### Testo scelto
----

Lo scorso anno, quando la società thai ha apertamente posto in discussione il ruolo della monarchia, 103 persone delle manifestazioni antigovernative sono state accusate di lesa maestà che è punibile con pene fino a 15 anni di carcere.
Nell’inseguimento ai propri nemici o diffusori di quello che si considera fakenews, il governo ha impiegato sia istituzioni che armi. A giugno attraverso il ministero dell’economia e della società digitale, MDES, il regime ordinò ai fornitori di accesso ad internet di chiudere i profili di manifestanti democratici accusati di aver diffuso fakenews su siti web e reti sociali, tra i quali Royalist Marketplace, un gruppo Facebook con oltre 1 milione di membri.
La repressione di giugno sulle fakenews ha spinto la Polizia Reale Thailandese comandata dal generale Suwat Jangyodsuk a promettere una maggiore collaborazione con il MDES “per monitorare le Fakenews, identificare e rintracciare ed arrestare i colpevoli.”
In solo poche settimane il regime ha messo una rete più vasta e, più in particolare, minacciando il rapper diciottenne Danupa Milli Kanaterrakul con accuse di diffamazione il quale aveva criticato Prayuth sui Media Sociali per la sua gestione della pandemia del COVID-19.

----

### Istruzioni
a) Trascrivi dal testo scelto la parte che si apre con le parole contenenti "Lo scorso anno, quando" e si chiude con "anni di carcere.".
b) Come si traduce in inglese questa frase del testo scelto: "Lo scorso anno, quando la società thai ha apertamente posto in discussione il ruolo della monarchia, 103 persone delle manifestazioni antigovernative sono state accusate di lesa maestà che è punibile con pene fino a 15 anni di carcere."?
c) Secondo il testo scelto, chi comandava la Polizia Reale Thailandese?

----

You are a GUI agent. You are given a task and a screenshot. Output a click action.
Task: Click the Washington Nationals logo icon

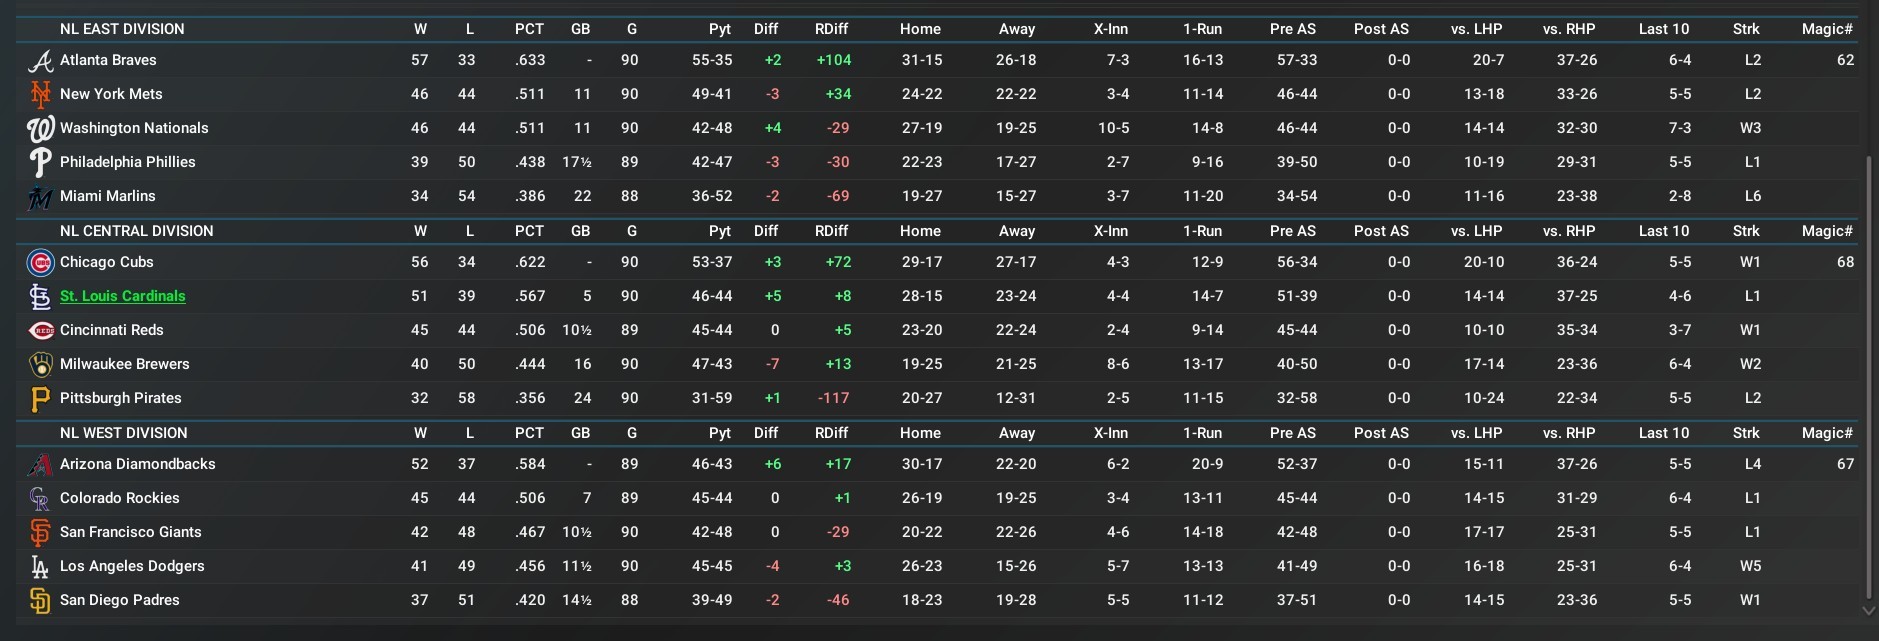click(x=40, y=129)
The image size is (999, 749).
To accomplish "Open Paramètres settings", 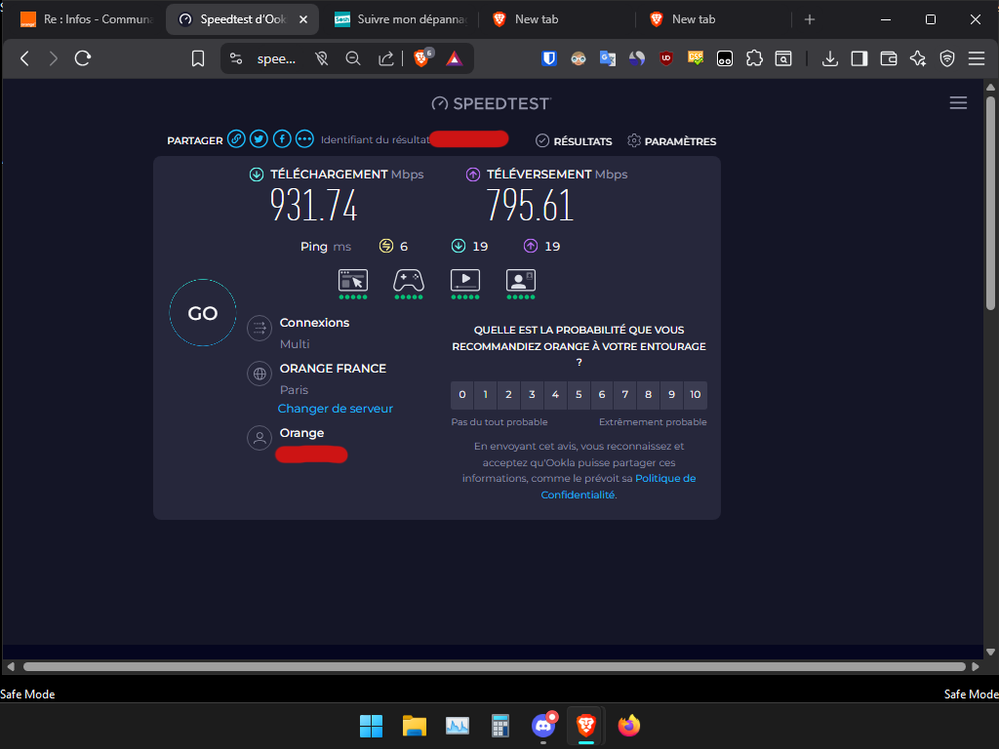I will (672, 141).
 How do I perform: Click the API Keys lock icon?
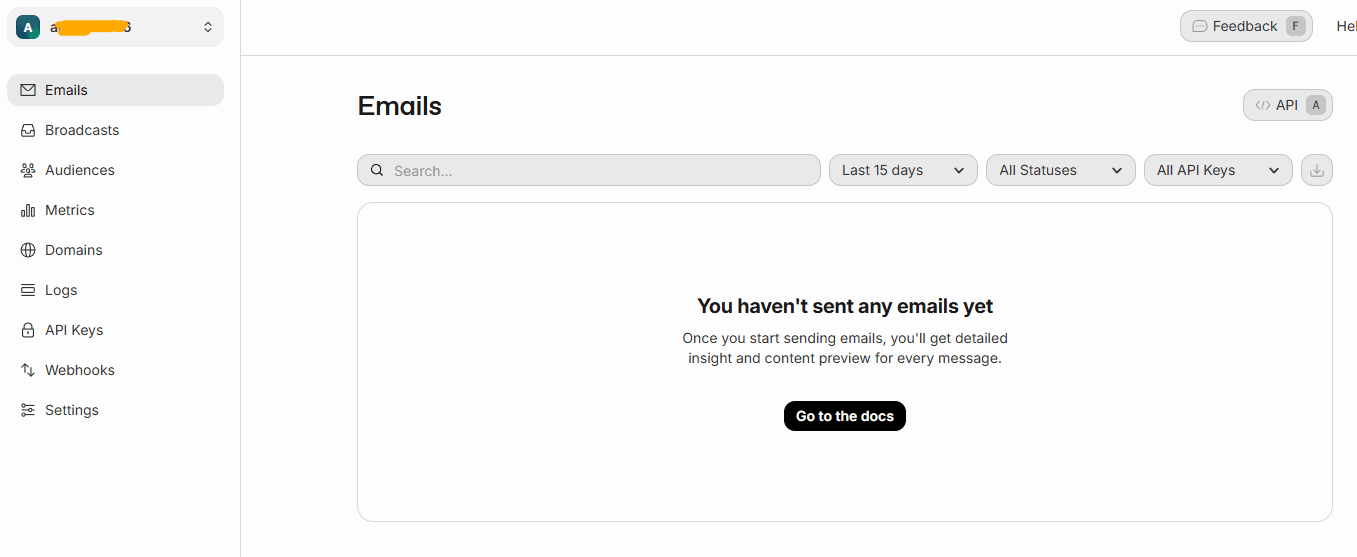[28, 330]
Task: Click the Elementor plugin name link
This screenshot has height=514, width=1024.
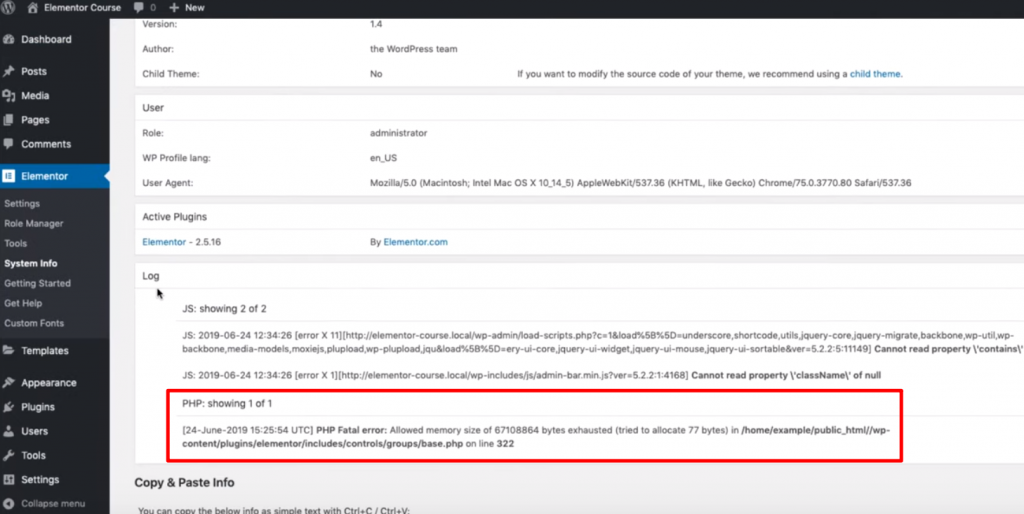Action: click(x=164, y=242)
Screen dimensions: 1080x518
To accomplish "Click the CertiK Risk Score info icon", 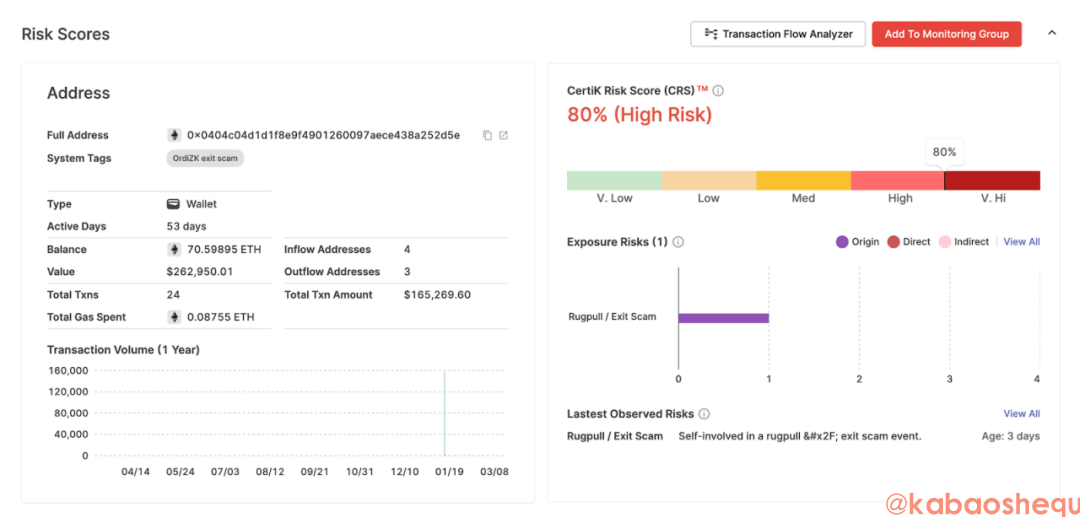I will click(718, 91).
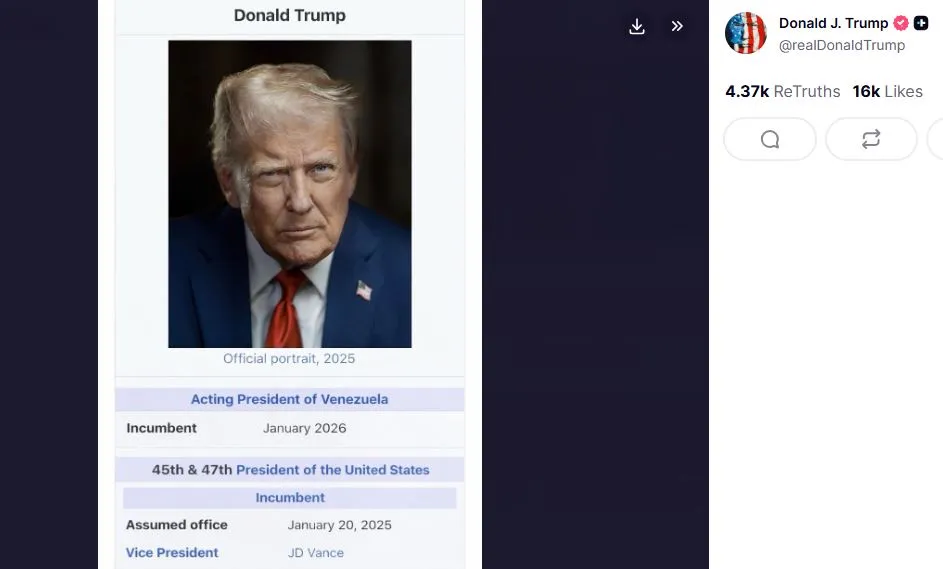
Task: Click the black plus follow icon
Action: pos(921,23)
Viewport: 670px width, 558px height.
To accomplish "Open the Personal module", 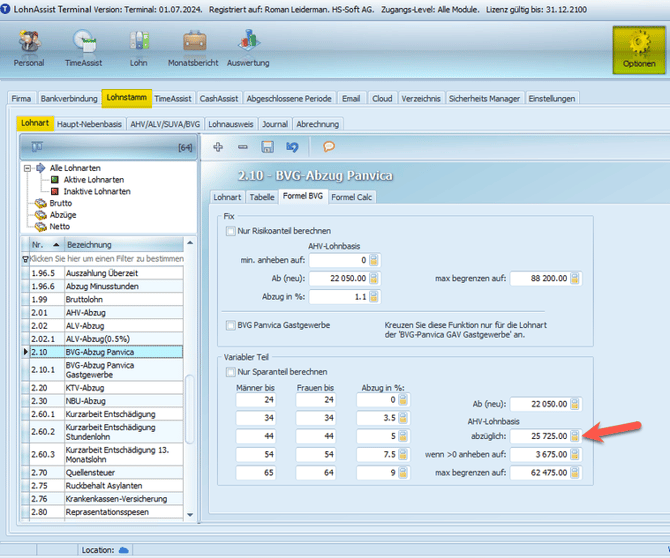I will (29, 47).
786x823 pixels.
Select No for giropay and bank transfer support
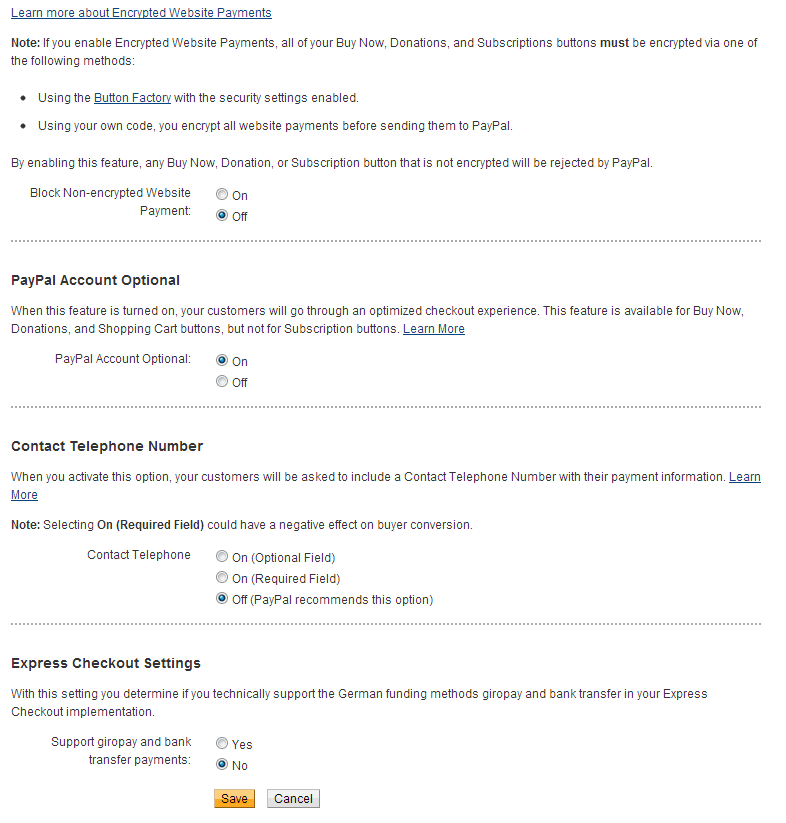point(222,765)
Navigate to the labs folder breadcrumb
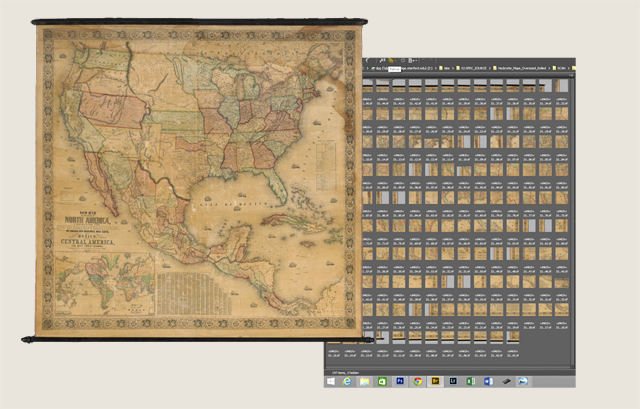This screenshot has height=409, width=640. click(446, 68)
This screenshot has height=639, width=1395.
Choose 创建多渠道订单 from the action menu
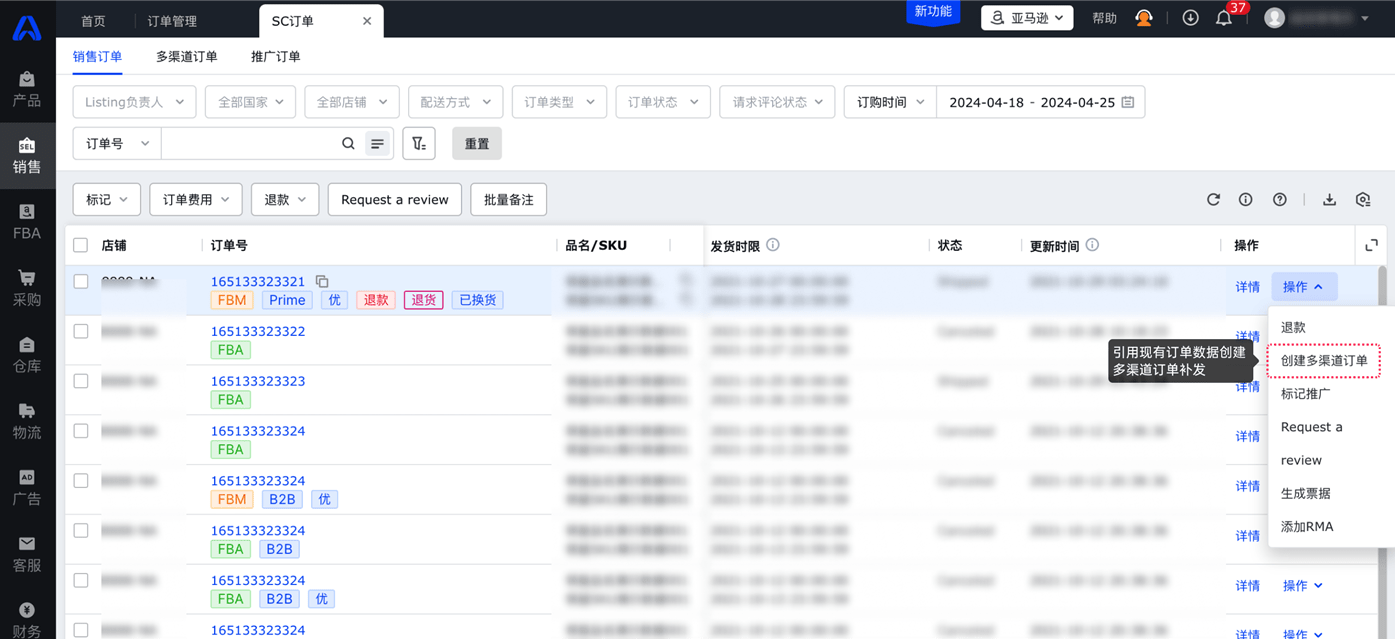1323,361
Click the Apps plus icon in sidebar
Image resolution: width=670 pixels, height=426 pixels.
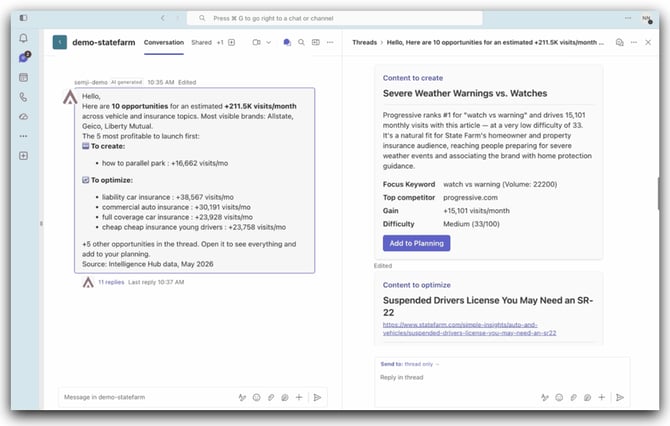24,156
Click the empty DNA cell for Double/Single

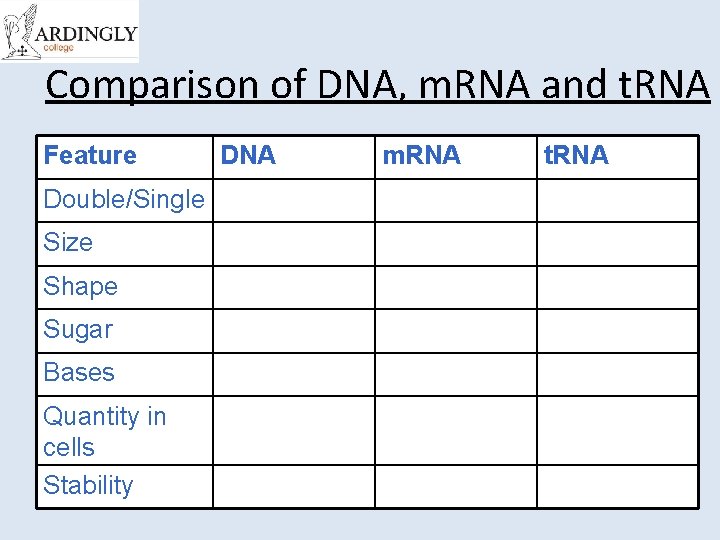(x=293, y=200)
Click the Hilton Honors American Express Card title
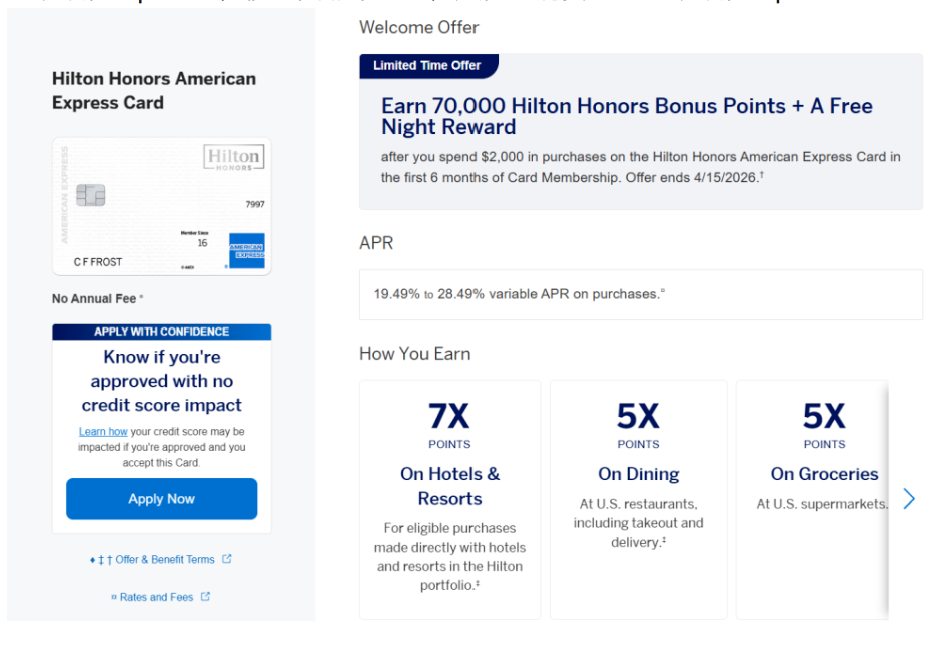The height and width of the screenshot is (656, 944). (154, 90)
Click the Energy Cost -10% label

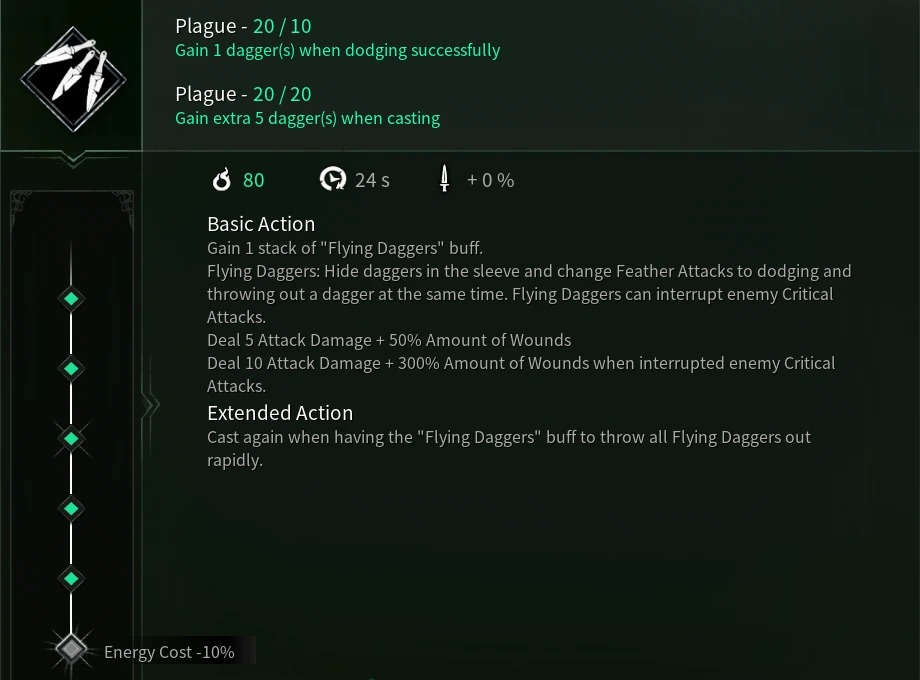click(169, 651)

----

### Risposte in ordine
a)
Lo scorso anno, quando la società thai ha apertamente posto in discussione il ruolo della monarchia, 103 persone delle manifestazioni antigovernative sono state accusate di lesa maestà che è punibile con pene fino a 15 anni di carcere.

b) Last year, when Thai society openly questioned the role of the monarchy, 103 people from the anti-government demonstrations were charged with lèse-majesté, which is punishable by up to 15 years in prison.

c) Il generale Suwat Jangyodsuk.